Go to the line that contains "Instruction: Open Chat with AI" and transcribe from there to the end of the entries, that line and the last one included.
(Data shown Opens)
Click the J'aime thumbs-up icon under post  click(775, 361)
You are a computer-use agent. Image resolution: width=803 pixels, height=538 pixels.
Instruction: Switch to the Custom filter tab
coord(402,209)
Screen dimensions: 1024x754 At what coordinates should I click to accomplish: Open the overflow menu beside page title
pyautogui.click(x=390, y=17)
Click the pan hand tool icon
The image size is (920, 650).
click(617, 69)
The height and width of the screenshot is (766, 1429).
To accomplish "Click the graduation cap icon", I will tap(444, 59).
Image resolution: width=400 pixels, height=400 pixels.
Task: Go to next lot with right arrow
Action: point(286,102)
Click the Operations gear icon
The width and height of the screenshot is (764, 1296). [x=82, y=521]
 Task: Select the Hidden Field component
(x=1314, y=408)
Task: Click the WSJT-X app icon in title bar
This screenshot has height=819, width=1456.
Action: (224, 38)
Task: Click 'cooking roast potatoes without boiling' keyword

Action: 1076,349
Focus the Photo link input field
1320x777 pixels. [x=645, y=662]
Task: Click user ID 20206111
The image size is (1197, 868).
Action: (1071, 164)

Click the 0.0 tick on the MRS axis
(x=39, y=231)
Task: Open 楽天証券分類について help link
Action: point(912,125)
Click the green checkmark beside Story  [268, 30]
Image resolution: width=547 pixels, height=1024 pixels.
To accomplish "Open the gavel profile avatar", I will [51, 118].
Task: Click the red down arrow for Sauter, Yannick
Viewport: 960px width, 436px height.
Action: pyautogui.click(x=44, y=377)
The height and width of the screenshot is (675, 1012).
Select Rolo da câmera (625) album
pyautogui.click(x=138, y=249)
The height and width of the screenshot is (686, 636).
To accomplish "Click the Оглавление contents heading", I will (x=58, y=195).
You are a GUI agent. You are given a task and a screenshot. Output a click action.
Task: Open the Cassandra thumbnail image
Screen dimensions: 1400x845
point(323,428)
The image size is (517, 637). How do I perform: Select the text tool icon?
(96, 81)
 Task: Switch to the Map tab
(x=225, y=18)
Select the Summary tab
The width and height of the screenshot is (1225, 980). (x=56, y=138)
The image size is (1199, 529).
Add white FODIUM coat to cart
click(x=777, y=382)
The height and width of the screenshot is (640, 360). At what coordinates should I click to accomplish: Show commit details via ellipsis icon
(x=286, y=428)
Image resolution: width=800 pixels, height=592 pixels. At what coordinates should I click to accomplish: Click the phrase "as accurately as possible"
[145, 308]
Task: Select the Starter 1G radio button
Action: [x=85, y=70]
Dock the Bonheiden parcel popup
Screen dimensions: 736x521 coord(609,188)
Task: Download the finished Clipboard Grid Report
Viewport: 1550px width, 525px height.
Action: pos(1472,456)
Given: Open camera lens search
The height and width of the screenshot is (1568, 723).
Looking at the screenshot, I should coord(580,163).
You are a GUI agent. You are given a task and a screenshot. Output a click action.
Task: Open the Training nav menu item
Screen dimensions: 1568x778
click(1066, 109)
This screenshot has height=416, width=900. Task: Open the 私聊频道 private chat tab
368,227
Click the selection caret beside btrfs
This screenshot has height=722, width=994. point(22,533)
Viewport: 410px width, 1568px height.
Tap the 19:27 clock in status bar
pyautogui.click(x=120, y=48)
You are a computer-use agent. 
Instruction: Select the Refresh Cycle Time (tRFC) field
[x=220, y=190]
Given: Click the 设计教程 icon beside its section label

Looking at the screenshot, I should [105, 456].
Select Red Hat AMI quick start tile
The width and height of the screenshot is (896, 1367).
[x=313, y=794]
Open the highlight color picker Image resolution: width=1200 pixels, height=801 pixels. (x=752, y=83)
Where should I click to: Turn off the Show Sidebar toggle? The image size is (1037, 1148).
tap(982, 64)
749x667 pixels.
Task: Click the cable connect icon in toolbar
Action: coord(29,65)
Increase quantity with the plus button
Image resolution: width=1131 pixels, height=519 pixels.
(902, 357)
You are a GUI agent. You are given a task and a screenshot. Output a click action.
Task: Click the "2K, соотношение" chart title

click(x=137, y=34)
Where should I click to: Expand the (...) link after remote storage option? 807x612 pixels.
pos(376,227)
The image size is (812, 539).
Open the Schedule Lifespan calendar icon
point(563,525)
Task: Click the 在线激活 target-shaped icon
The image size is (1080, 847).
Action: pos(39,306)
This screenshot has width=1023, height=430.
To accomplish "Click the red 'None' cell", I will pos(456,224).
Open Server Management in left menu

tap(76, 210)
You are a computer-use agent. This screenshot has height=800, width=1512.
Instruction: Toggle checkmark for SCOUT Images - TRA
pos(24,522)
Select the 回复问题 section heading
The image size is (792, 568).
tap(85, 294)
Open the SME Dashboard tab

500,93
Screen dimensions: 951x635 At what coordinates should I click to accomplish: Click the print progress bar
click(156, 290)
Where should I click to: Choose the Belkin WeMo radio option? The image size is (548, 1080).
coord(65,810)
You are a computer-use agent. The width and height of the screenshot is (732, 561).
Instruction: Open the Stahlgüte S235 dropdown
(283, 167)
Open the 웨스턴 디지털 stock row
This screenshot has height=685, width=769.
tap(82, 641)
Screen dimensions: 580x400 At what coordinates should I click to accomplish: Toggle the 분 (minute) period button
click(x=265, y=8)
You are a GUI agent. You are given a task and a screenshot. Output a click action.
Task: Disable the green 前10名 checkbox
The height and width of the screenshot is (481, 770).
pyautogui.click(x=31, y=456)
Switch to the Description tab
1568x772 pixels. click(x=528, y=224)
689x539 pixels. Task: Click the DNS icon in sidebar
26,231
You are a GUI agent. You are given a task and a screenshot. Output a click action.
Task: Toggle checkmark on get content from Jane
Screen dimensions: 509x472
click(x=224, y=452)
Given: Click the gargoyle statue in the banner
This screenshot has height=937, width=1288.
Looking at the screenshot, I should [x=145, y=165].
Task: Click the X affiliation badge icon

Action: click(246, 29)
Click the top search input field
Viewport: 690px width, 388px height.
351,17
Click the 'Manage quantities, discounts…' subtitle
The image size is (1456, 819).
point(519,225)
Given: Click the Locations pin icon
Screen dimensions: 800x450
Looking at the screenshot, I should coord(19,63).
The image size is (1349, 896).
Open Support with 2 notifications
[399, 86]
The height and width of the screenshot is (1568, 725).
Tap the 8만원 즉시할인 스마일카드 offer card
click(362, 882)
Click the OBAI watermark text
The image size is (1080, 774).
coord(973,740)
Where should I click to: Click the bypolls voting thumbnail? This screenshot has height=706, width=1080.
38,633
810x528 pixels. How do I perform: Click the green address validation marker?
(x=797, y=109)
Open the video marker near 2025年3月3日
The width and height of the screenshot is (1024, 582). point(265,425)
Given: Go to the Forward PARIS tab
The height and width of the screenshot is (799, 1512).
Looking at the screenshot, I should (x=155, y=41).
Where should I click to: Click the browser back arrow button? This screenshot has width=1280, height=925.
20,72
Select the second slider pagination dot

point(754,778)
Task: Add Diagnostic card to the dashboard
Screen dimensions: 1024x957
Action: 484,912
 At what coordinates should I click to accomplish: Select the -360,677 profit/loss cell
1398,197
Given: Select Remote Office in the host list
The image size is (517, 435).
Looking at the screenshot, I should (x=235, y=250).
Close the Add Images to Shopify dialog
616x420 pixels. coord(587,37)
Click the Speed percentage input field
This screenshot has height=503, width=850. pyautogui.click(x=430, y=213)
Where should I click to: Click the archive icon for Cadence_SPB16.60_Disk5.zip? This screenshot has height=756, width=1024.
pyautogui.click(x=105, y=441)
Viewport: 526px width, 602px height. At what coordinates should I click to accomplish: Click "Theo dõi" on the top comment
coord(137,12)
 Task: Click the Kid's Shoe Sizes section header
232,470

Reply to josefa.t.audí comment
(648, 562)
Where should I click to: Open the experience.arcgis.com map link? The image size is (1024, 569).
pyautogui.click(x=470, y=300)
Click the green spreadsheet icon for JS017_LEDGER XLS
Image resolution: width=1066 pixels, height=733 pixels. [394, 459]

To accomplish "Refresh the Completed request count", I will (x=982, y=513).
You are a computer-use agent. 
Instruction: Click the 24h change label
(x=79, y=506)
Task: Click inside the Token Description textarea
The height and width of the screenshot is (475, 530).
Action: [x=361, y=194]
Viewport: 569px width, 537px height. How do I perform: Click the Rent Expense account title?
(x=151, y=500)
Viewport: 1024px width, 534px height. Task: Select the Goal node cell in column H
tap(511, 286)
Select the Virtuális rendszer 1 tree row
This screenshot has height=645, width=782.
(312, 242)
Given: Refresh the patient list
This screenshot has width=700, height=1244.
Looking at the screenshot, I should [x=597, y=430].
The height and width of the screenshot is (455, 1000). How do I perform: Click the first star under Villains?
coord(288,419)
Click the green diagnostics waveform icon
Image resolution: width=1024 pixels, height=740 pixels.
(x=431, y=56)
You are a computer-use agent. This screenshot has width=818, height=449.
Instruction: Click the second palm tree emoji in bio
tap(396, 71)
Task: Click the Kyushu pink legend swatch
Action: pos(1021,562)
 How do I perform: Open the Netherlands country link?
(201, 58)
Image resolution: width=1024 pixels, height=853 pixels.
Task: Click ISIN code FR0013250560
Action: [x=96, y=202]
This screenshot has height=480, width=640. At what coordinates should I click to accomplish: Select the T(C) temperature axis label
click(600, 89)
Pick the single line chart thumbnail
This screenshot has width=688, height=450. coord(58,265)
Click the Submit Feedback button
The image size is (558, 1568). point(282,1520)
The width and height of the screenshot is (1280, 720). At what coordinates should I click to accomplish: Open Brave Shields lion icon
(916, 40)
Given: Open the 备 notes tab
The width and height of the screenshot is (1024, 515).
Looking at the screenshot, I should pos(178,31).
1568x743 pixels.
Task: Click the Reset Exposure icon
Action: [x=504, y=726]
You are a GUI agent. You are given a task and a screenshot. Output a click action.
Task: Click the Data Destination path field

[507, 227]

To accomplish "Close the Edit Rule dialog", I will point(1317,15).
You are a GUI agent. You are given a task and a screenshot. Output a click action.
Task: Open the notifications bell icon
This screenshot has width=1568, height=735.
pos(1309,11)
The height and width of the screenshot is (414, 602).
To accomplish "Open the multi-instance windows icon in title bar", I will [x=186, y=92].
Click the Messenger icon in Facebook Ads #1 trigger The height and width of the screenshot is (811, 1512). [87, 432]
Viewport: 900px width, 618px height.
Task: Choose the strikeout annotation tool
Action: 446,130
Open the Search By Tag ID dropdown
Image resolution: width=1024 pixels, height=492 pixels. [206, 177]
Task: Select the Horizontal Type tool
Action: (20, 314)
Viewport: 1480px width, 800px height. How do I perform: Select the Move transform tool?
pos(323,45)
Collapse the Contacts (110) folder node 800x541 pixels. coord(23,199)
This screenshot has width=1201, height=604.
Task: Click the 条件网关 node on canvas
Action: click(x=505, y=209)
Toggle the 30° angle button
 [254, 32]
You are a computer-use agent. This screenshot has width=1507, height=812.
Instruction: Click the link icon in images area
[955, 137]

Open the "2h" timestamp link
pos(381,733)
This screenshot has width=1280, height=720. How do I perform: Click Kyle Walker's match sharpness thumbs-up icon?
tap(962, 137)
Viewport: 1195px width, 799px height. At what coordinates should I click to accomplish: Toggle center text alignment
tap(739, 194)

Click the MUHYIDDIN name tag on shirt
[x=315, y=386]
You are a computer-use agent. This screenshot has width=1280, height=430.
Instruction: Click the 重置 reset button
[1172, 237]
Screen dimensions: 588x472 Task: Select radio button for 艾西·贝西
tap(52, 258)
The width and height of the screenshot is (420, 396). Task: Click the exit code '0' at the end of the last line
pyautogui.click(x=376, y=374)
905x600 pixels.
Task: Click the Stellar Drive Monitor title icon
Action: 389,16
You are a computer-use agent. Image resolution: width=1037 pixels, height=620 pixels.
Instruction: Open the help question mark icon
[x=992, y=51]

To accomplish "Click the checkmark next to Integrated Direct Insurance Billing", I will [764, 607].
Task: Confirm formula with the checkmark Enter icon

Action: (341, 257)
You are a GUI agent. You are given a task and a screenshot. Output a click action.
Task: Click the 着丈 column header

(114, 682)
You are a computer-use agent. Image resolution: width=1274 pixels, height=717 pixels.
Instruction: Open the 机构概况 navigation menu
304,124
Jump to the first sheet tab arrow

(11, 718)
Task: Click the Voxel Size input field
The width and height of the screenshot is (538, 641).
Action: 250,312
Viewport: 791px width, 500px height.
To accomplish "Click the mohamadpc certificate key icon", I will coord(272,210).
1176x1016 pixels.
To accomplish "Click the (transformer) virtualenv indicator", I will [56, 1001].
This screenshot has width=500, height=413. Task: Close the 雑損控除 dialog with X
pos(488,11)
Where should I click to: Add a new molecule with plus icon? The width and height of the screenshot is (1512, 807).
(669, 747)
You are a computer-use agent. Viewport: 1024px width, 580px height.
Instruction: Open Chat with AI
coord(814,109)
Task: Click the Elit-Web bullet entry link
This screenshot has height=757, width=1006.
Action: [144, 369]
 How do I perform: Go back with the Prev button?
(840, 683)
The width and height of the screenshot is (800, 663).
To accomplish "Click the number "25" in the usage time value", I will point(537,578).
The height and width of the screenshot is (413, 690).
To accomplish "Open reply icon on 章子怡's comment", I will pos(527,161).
(Data shown Closes)
→ Answer:
Instruction: Open Chat with AI
coord(814,109)
Task: Click the Elit-Web bullet entry link
This screenshot has height=757, width=1006.
Action: [144, 369]
 How do I perform: Go back with the Prev button?
(840, 683)
The width and height of the screenshot is (800, 663).
To accomplish "Click the number "25" in the usage time value", I will point(537,578).
The height and width of the screenshot is (413, 690).
To accomplish "Open reply icon on 章子怡's comment", I will pos(527,161).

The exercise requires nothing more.